Objective: Please extract every row below that contains the string "point", matching case exactly.

-*-*-

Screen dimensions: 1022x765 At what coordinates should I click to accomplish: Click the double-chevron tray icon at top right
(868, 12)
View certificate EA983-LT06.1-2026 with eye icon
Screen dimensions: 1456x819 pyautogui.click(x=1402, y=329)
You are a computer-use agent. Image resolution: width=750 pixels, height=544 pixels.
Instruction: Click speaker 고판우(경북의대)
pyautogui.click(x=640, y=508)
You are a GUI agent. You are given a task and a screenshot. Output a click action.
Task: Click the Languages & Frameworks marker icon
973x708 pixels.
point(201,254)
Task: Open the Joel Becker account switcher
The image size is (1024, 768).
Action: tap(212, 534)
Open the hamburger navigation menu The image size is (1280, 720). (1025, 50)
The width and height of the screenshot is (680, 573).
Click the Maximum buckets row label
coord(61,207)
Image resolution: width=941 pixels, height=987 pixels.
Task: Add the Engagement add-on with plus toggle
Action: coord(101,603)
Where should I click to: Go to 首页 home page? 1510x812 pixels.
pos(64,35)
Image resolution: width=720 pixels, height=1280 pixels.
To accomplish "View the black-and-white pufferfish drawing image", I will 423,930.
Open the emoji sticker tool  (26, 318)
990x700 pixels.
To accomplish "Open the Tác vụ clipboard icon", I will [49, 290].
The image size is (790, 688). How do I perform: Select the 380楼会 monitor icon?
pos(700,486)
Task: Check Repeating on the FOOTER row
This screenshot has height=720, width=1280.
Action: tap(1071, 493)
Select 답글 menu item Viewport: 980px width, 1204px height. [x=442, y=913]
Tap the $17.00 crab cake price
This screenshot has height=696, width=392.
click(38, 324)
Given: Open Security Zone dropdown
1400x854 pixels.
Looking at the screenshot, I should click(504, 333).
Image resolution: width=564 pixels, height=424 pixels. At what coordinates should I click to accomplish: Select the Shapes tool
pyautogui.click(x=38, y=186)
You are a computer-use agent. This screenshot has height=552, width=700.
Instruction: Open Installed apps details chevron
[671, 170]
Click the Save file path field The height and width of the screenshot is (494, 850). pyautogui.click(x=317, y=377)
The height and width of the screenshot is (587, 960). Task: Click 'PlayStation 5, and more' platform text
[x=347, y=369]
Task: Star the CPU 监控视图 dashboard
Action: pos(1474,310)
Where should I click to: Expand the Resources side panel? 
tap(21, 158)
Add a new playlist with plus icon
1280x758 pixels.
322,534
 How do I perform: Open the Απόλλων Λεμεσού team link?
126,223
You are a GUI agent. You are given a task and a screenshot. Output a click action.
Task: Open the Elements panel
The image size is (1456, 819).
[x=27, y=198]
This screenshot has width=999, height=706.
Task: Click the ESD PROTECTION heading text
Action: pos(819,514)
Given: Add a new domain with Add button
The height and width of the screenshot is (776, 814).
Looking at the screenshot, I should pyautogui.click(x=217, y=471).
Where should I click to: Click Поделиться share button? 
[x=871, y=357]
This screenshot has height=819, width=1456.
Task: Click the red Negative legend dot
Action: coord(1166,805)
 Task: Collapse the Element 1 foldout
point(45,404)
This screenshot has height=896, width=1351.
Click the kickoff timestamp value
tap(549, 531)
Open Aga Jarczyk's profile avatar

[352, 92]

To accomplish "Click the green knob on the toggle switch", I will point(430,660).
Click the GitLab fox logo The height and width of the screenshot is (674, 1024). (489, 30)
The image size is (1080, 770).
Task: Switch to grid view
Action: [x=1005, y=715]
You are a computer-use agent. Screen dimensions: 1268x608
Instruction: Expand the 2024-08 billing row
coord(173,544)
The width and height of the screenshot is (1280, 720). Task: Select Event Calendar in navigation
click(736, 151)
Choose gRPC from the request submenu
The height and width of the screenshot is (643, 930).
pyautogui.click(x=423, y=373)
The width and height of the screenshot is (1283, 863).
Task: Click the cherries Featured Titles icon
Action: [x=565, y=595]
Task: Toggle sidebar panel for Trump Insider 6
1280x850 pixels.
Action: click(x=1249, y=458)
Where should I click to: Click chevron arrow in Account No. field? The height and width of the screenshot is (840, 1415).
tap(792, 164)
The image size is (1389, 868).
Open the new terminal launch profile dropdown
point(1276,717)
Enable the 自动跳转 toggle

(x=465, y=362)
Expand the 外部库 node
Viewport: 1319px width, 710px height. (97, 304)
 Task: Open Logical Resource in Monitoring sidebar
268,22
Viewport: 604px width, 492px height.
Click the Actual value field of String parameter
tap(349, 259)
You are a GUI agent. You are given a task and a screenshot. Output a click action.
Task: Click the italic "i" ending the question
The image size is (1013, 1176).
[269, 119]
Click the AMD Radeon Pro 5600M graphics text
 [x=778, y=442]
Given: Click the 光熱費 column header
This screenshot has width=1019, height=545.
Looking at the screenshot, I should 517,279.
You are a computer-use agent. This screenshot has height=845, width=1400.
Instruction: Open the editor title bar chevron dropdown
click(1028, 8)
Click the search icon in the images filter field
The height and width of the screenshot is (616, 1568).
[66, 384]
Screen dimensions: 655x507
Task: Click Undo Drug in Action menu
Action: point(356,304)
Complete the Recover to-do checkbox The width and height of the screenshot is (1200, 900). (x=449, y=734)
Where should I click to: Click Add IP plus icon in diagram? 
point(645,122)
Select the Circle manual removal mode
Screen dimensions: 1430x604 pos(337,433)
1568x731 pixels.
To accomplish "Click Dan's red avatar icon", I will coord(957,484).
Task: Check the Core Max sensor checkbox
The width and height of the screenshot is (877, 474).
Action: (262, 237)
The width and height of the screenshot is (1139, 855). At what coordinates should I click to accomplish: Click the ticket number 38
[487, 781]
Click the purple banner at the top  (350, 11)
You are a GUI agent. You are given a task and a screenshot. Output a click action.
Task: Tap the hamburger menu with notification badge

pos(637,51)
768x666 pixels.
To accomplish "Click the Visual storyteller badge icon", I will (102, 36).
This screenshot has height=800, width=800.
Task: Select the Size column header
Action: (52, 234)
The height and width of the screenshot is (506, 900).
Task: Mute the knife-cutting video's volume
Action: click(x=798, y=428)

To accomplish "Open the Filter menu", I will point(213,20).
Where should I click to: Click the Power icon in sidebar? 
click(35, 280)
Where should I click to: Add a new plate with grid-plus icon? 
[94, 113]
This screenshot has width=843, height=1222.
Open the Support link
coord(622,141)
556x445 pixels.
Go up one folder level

-*-*-

Completed exercise:
point(201,254)
point(45,404)
To accomplish "Click the green knob on the toggle switch", I will point(430,660).
point(1276,717)
Action: point(356,304)
point(645,122)
To accomplish "Open the Filter menu", I will point(213,20).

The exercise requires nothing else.